Hokkaido Milky Loaf

Hokkaido Milky Loaf





  •     540 g     Bread flour
  •     109g      all-purpose flour
  •     16g        cornstarch
  •     10 g       Dry active yeast
  •     30 g       Milk powder
  •     80 g       Sugar
  •     9 g         Salt
  •     1 pc       Egg
  •     250 g     Fresh milk
  •    150 g      Whipping cream



  1. Mix all the ingredients in the bowl of an electric stand-mixer. Remember separate the yeast from salt and sugar to avoid the dehydration.
  2. Knead until gluten is fully developed and the dough is elastic, smooth, non-sticky and leave from sides of mixing bowl. Cover with a damp towel and allow the dough to ferment until double in size, about 60 minutes.
  3. Take out the dough and press out the gas produced during the proof.
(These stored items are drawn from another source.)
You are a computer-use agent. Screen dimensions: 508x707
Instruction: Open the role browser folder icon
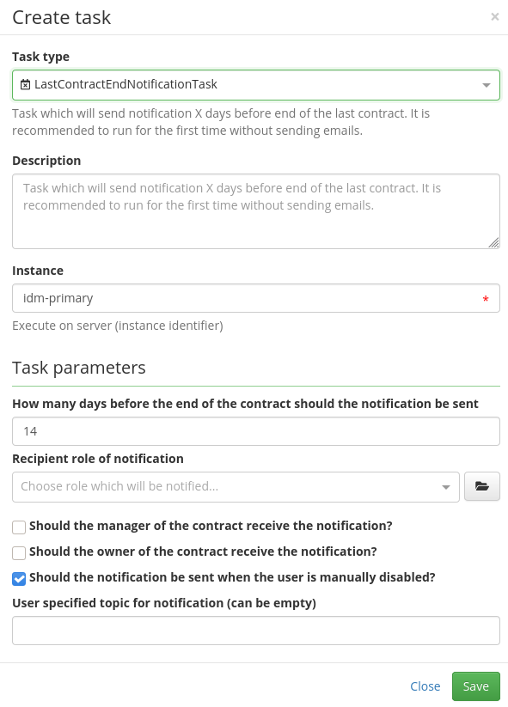tap(482, 486)
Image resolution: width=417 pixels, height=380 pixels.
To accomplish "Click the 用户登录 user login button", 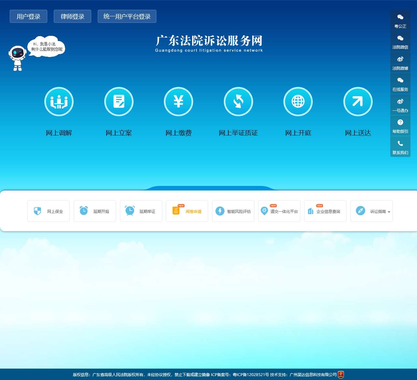I will pos(28,16).
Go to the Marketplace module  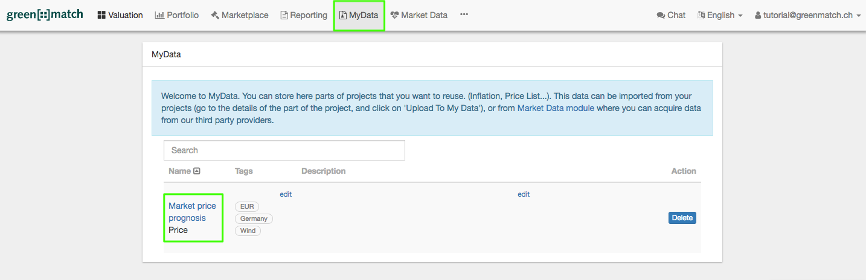click(240, 15)
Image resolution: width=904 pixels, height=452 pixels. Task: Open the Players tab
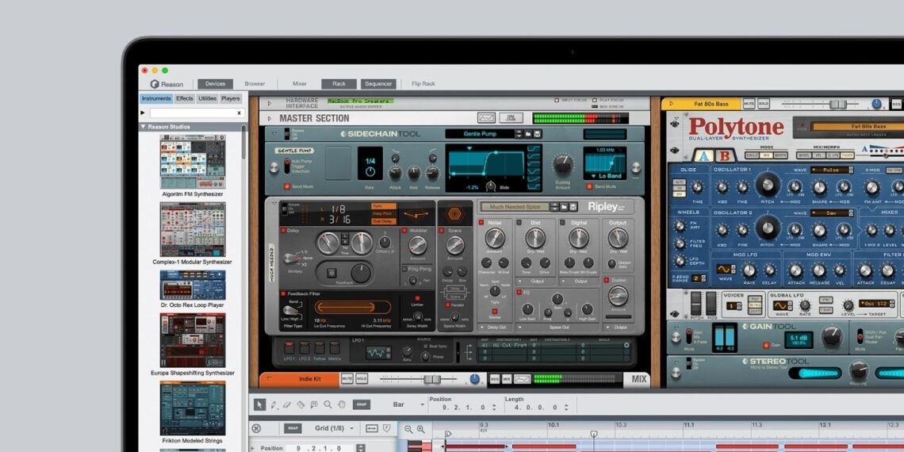coord(230,99)
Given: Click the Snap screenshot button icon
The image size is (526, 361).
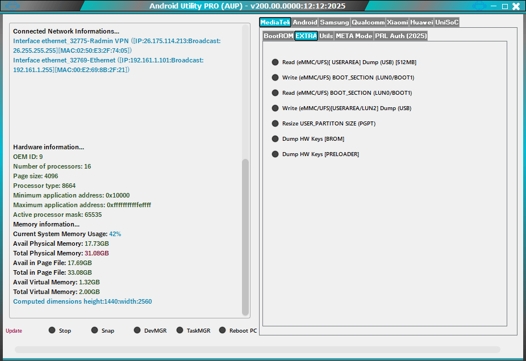Looking at the screenshot, I should [95, 330].
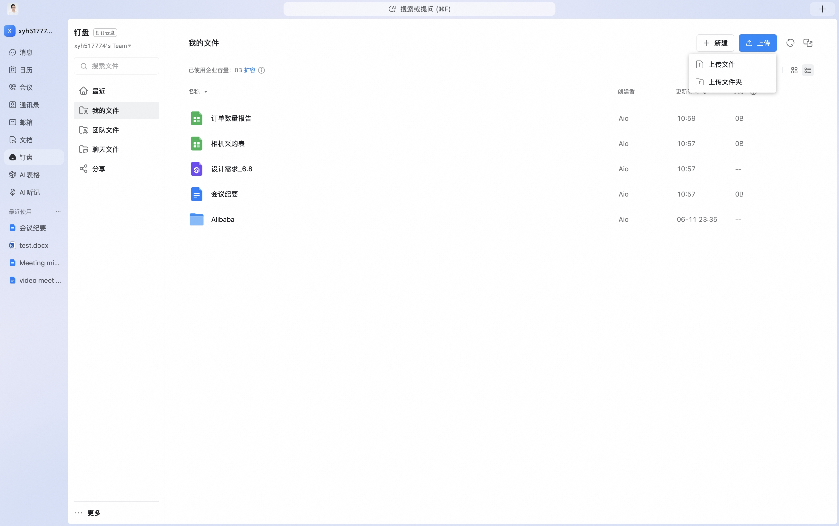
Task: Switch to list view layout
Action: point(808,70)
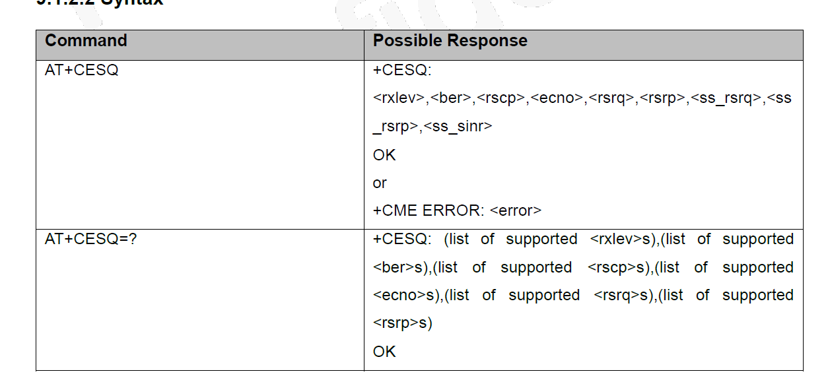Click the word "or" between responses

coord(380,183)
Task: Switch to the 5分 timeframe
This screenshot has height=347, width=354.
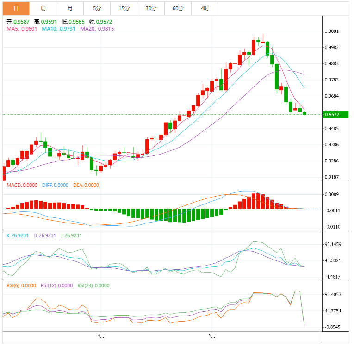Action: coord(97,8)

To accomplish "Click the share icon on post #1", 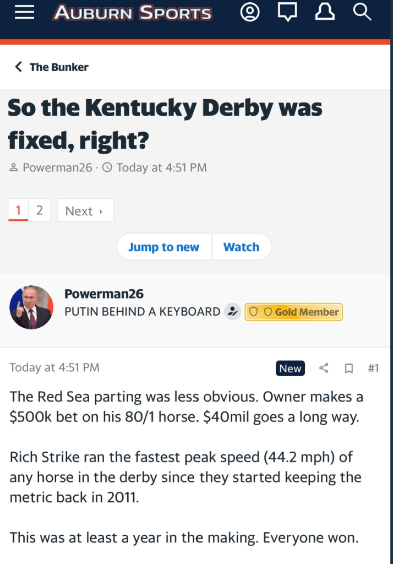I will coord(324,368).
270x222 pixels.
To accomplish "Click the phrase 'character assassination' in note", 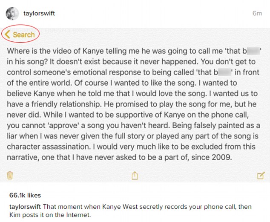I will [49, 147].
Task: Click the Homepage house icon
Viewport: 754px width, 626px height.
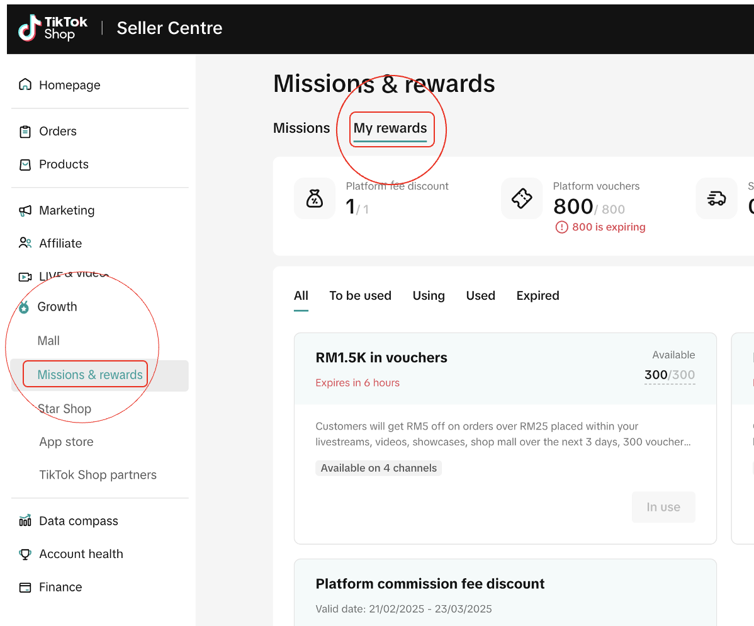Action: [25, 85]
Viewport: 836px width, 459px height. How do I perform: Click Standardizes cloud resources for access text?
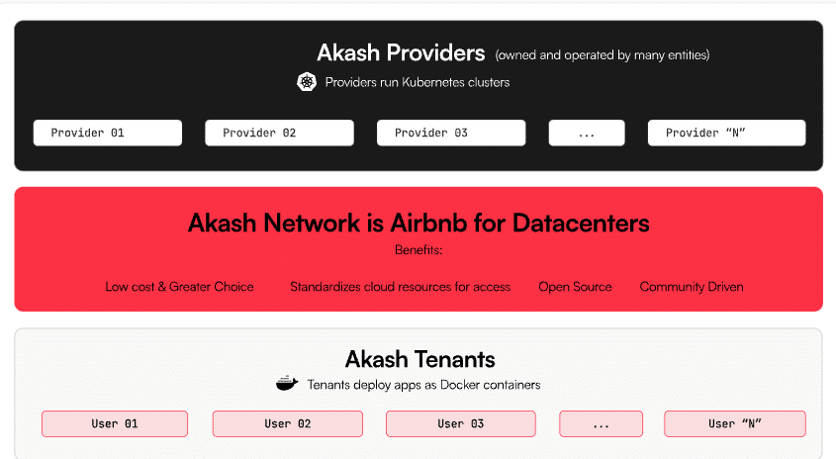click(400, 287)
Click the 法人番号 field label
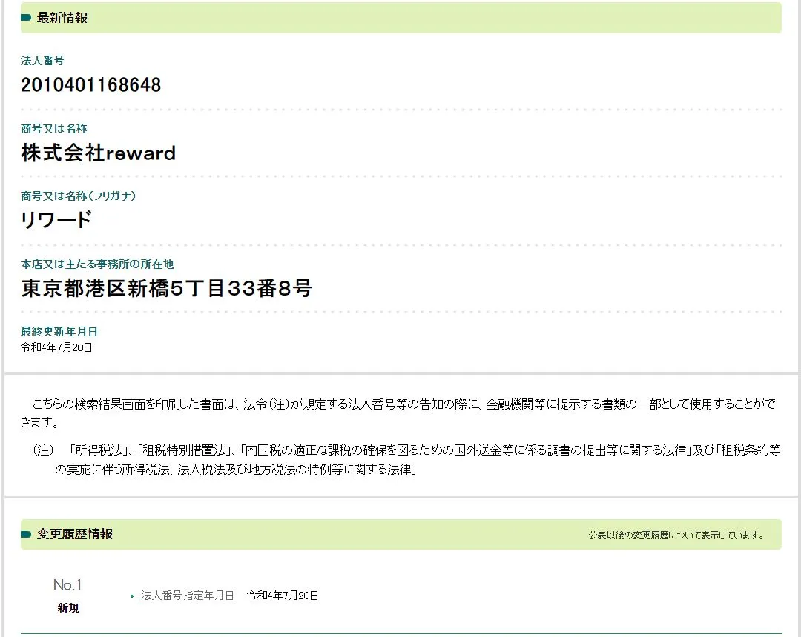The width and height of the screenshot is (804, 637). (42, 61)

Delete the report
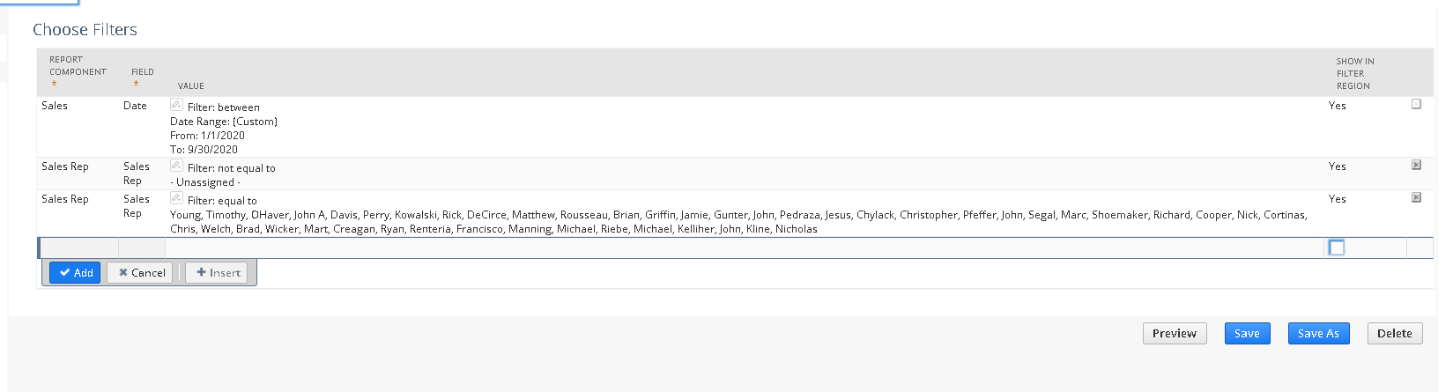click(1394, 334)

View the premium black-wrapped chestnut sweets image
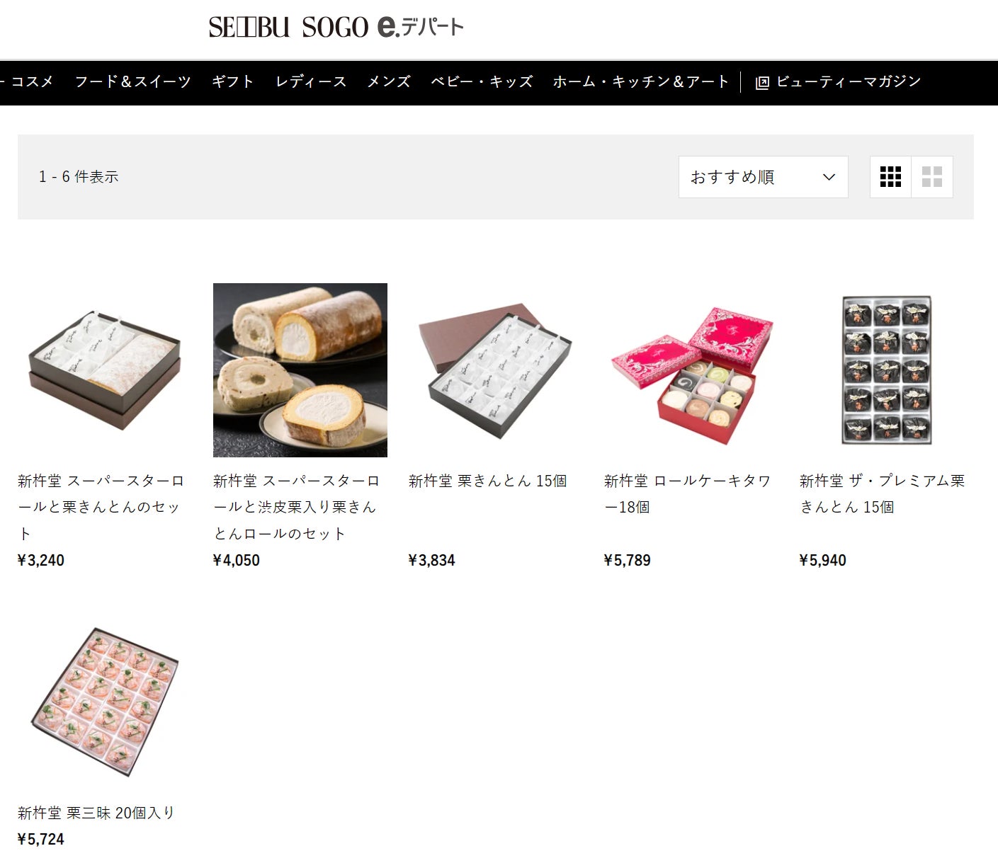[887, 370]
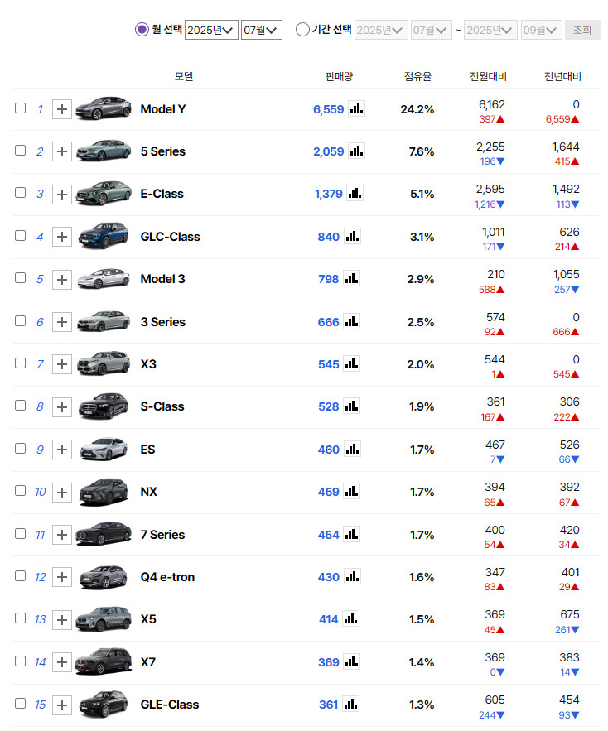Screen dimensions: 608x731
Task: Open the 7 Series model link
Action: (x=162, y=535)
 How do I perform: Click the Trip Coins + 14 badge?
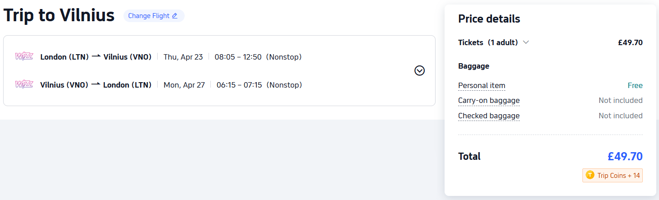pos(613,175)
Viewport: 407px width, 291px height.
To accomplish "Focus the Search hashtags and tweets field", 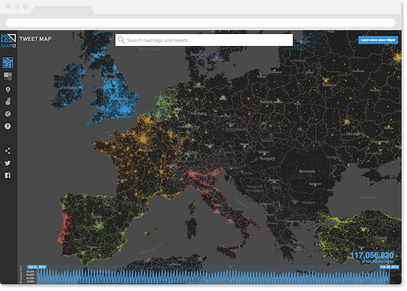I will pos(204,40).
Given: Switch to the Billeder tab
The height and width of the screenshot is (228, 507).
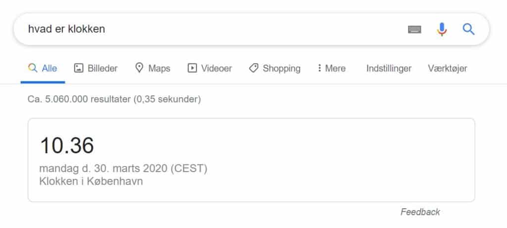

Divide it into 4 portions. Round up and let rest for about 20 minutes.
  4. Roll each dough out and roll up and place in a 13x33x12cm (5x13x4.7in) loaf pan. After shaping, let the dough rise up to 2/3 full. Brush with egg wash or milk. Bake in a preheated 170C/340F (convection baking 157C/315F) oven for about 40 minutes.